Job: Extract every line of the material below, reproducing each one word for word.

--- Begin Input data ---

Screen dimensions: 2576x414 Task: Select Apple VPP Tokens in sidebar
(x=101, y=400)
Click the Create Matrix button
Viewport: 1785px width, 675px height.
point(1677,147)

--- End Input data ---

Written reply:
Screen dimensions: 2576x414 Task: Select Apple VPP Tokens in sidebar
(x=101, y=400)
Click the Create Matrix button
Viewport: 1785px width, 675px height.
point(1677,147)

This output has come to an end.